Background: Linear growth in patients with congenital hypothyroidism (CH) born in 1970s and 1980s is reported normal.
Objective and hypotheses: To evaluate whether the earlier diagnosis and the higher L-T4 starting dose lead to an improvement in growth and pubertal outcome over the last two decades.
Method: Two-hundred and fifteen patients with permanent CH born in 1980s and 1990s (age at diagnosis 25.1±10.5 days, starting treatment 8.8±2.9 (g/kg per day) were followed up until final height (FH, growth velocity <1 cm/year) was attained.
Results: Height at puberty onset −0.1±1.0 SDS, height gain during puberty −0.1±0.8 SDS. Height at puberty onset was significantly higher than target height (TH; P<0.001). The puberty onset was within the normal limits for age in 212 (98.6%) patients. FH (−0.1±1.0 SDS) was not different as compared to height at puberty onset but higher than TH (−0.8±1.0 SDS, P<0.001). FH was significantly correlated with TH (r2=0.564, P<0.001) and height at puberty onset (r2=0.685, P<0.001), but not with age at diagnosis or the starting L-T4/kg per day dose. The curve fitting analysis showed that over the two decades the age at diagnosis progressively decreased (r2=0.083, P<0.001), while the TH and the starting L-T4/kg per day progressively increased (r2=0.200, P<0.001 and r2=0.033, P=0.007 respectively). FH was not affected by the birthdate, the age at diagnosis, nor the starting L-T4 replacement dose.
Conclusion: Age at puberty onset was normal, as well as FH which was significantly higher than TH. The age at diagnosis did not play any role on FH. Despite the large improvement in the screening strategy and the treatment approach FH did not improve in patients born in 1980s and 1990s. The findings of this study are in keeping with the described secular trend in height. The early diagnosis and the treatment strategy do not seem to affect the FH.

::::

TASK ITEM:
Update the congenital hypothyroidism abstract from "Background: Linear growth" through "last two decades.", replacing "two decades" with "twenty years".

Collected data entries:
::::

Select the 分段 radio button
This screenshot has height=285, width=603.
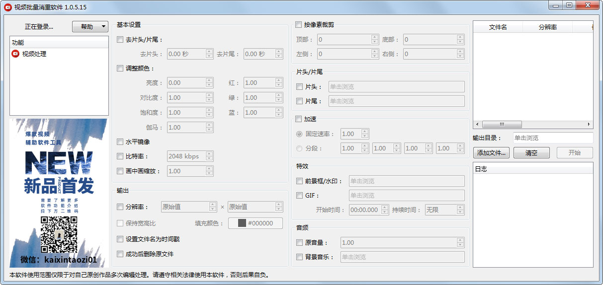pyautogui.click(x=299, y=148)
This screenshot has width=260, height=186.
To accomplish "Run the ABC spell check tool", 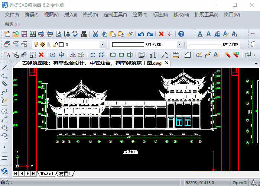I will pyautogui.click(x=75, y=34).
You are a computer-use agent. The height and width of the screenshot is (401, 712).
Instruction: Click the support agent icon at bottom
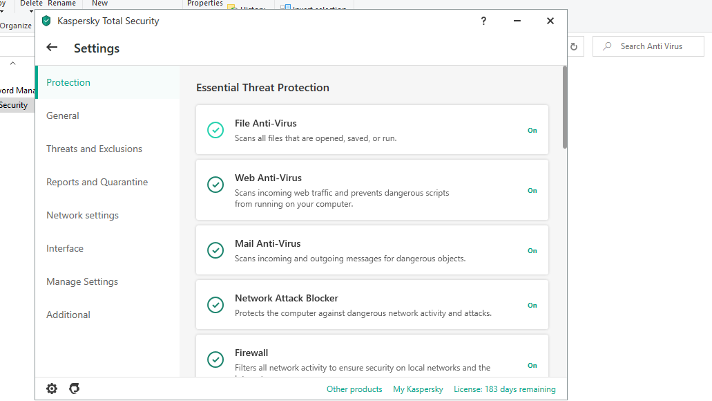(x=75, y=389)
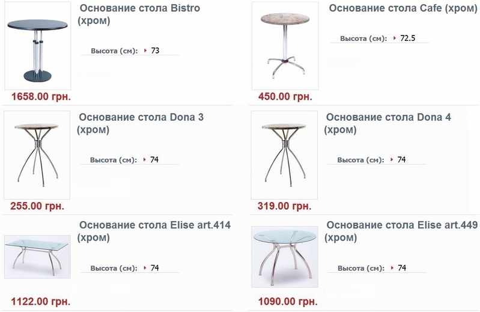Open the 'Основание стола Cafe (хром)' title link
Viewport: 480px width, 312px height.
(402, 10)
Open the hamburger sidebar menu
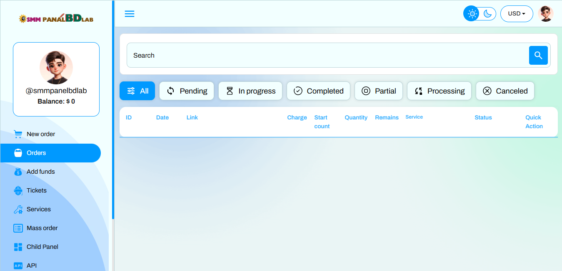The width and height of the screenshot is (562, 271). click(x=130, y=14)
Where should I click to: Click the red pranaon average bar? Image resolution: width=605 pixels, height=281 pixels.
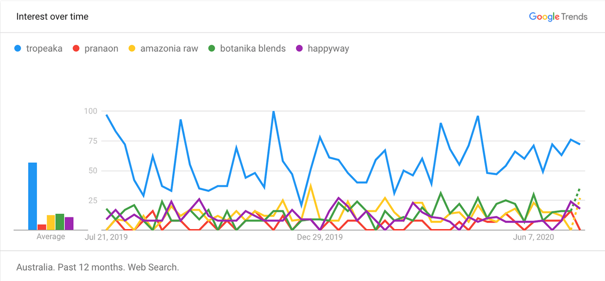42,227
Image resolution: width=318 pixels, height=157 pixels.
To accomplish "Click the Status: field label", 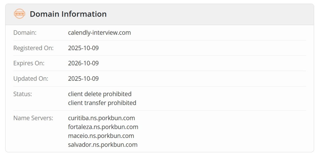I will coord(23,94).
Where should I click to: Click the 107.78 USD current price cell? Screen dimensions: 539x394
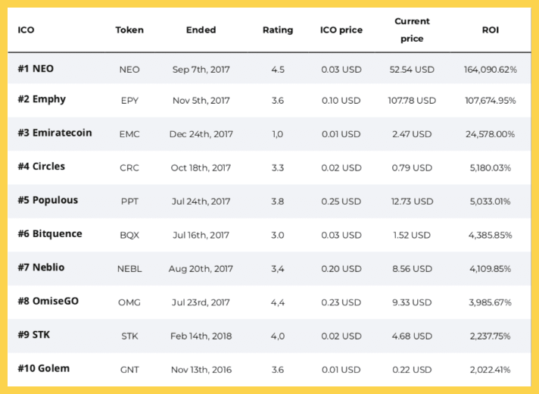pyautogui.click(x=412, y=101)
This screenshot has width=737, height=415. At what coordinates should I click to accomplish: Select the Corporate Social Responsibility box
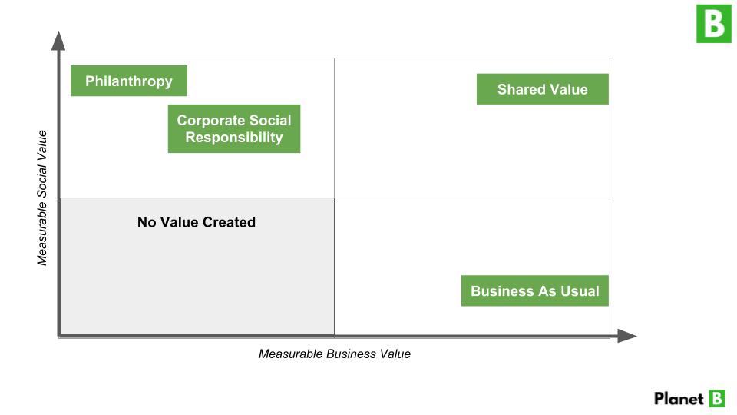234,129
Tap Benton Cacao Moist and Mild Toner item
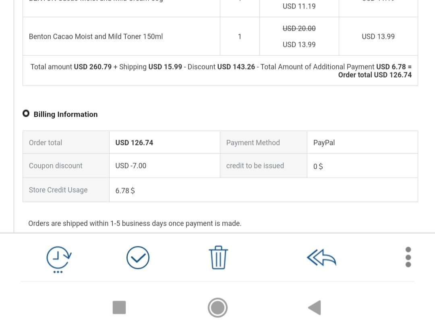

::::

TASK SOLUTION:
Background: Linear growth in patients with congenital hypothyroidism (CH) born in 1970s and 1980s is reported normal.
Objective and hypotheses: To evaluate whether the earlier diagnosis and the higher L-T4 starting dose lead to an improvement in growth and pubertal outcome over the last twenty years.